[Stored dataset items]
______________________________

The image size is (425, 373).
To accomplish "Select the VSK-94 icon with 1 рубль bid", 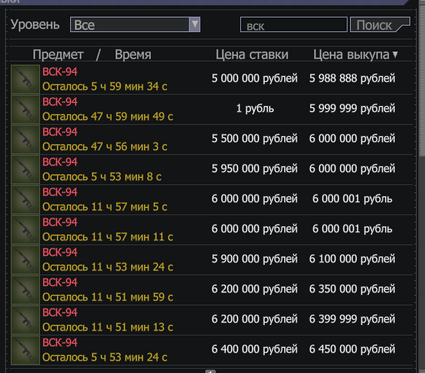I will point(25,109).
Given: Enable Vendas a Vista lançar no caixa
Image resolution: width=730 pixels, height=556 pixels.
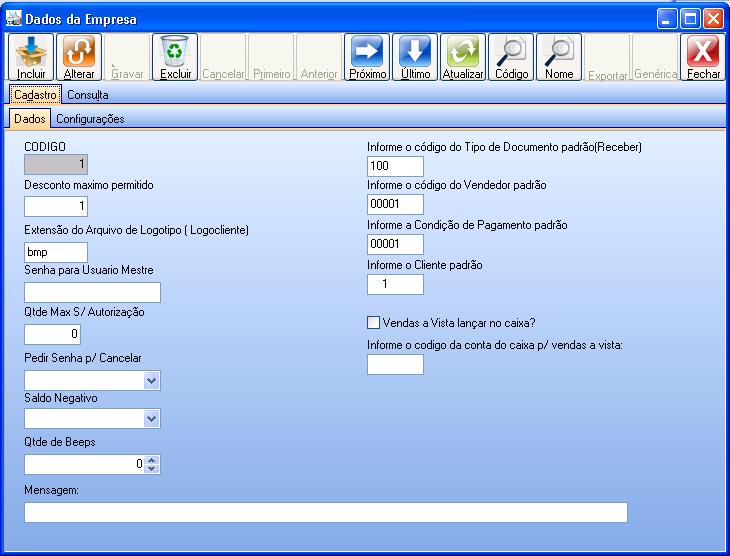Looking at the screenshot, I should tap(374, 323).
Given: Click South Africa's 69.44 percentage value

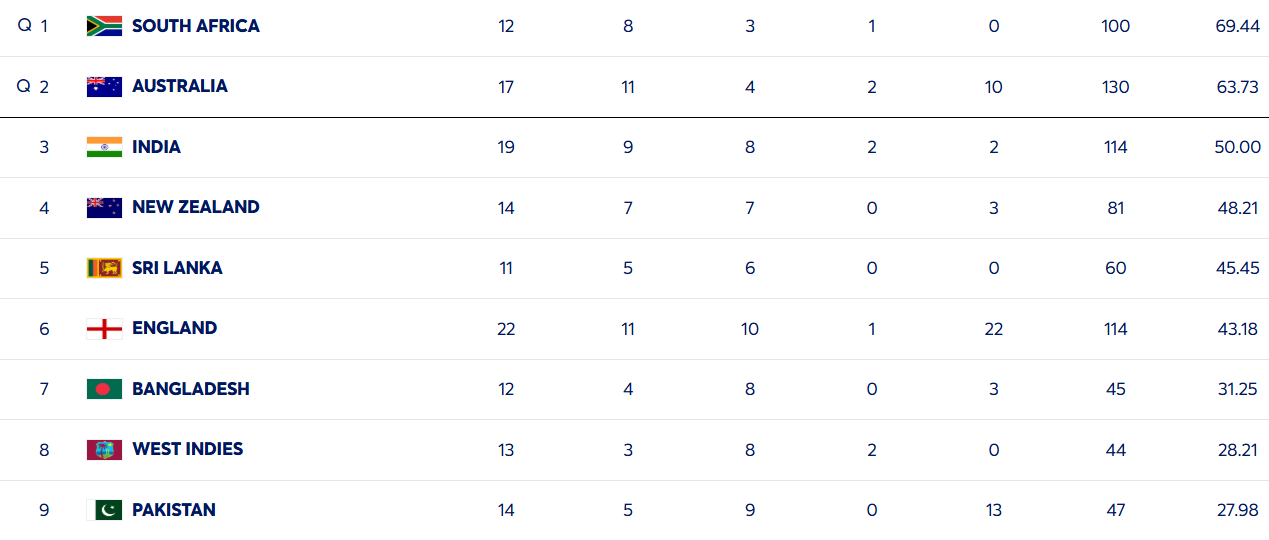Looking at the screenshot, I should click(1237, 26).
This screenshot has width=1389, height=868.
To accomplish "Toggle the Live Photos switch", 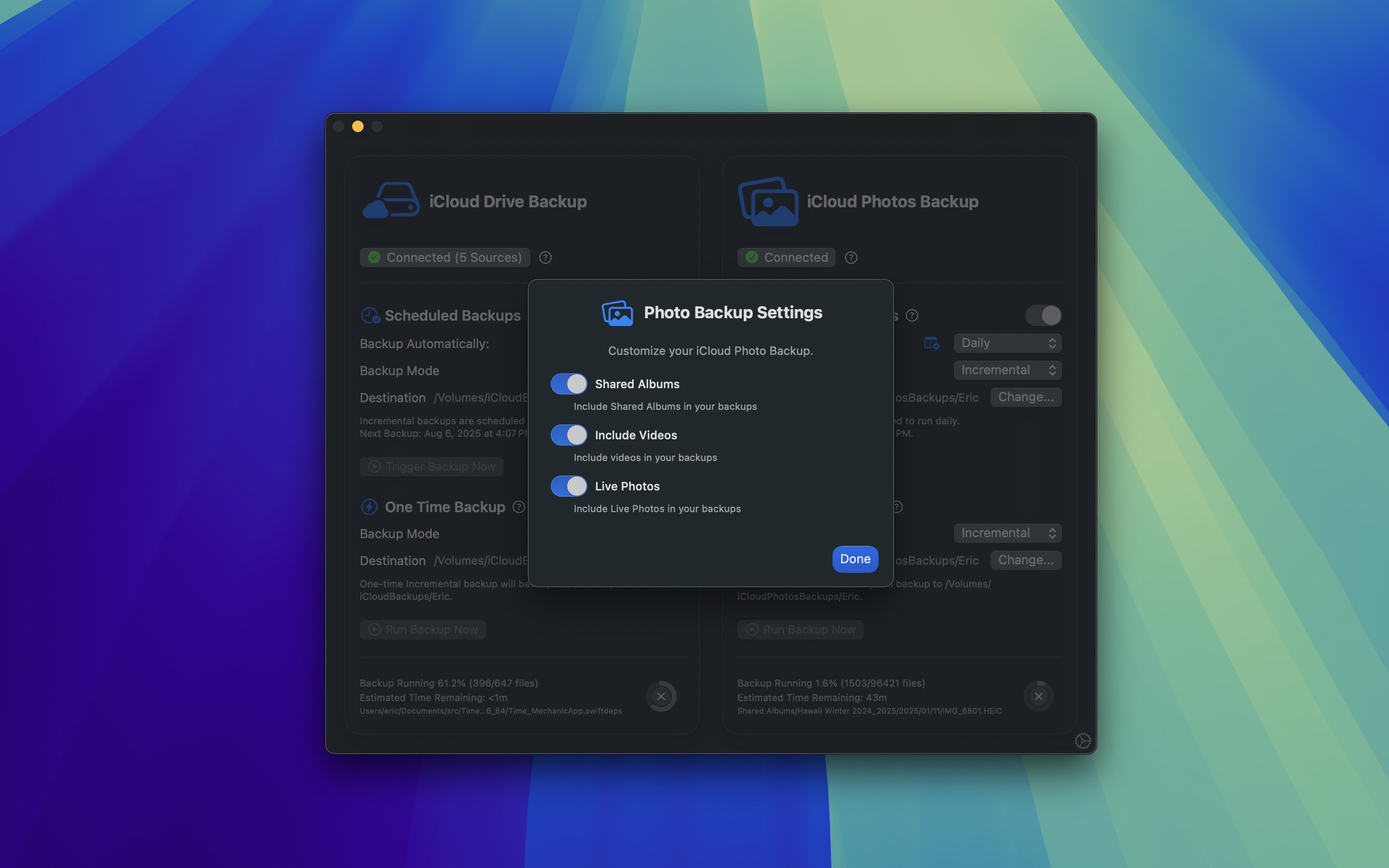I will (x=569, y=486).
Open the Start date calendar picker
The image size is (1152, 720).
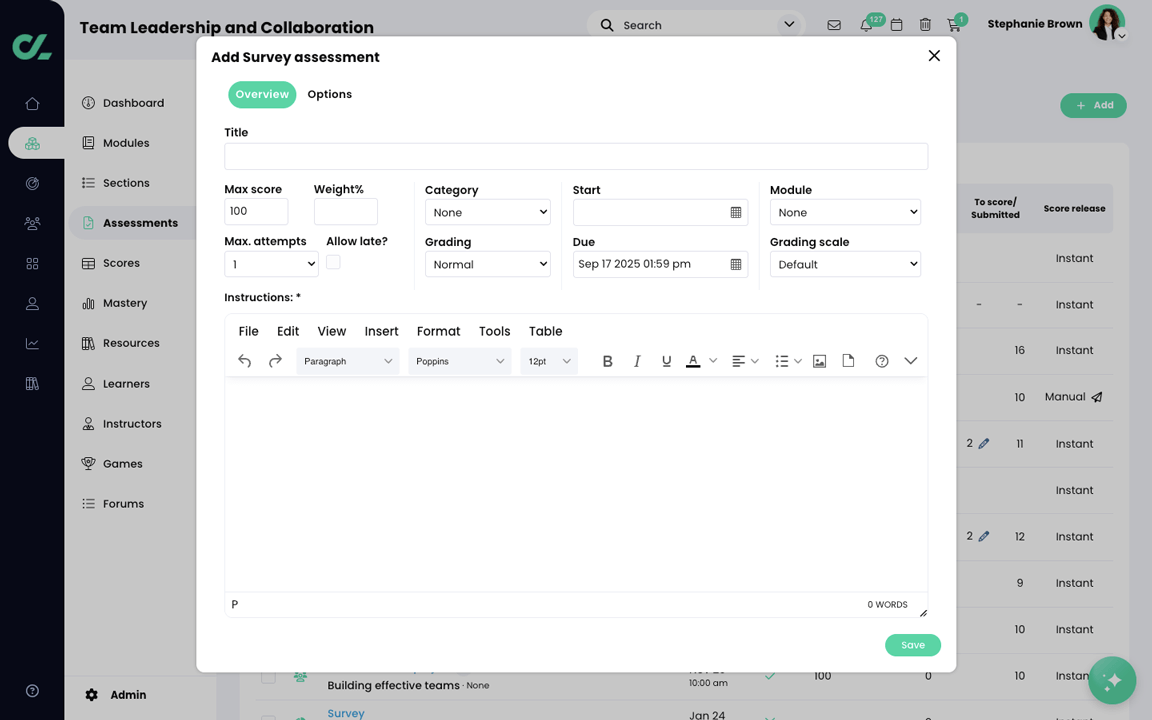[735, 212]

______________________________

• **Instructions to follow**
Rewrite the rows as a JSON list of strings, one string per line and blank lines omitted, beginning at the line that contains "Open the Start date calendar picker" and continuing through the end of the rows. Leave the pictures out of the answer.

• **Response**
[
  "Open the Start date calendar picker",
  "The image size is (1152, 720).",
  "[735, 212]"
]